**ABOUT THIS TASK**
From the entries below, output the line with "Expand the Settings" and each following line up to and including the line with "Task: Open the Roads build menu", exactly as written.

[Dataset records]

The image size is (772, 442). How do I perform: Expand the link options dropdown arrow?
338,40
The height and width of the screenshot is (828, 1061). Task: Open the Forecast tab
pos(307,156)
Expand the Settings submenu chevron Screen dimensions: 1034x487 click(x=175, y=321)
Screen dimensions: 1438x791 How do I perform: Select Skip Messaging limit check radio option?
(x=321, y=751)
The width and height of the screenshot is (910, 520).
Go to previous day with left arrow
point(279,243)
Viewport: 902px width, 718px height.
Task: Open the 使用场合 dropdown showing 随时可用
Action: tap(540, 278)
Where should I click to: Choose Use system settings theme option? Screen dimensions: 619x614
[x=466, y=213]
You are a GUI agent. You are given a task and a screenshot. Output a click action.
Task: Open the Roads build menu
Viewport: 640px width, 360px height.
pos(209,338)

**ANSWER TO THE PROBLEM**
Expand the Settings submenu chevron Screen dimensions: 1034x487 click(x=175, y=321)
Screen dimensions: 1438x791 How do I perform: Select Skip Messaging limit check radio option?
(x=321, y=751)
The width and height of the screenshot is (910, 520).
Go to previous day with left arrow
point(279,243)
Viewport: 902px width, 718px height.
Task: Open the 使用场合 dropdown showing 随时可用
Action: tap(540, 278)
Where should I click to: Choose Use system settings theme option? Screen dimensions: 619x614
[x=466, y=213]
You are a GUI agent. You are given a task and a screenshot. Output a click action.
Task: Open the Roads build menu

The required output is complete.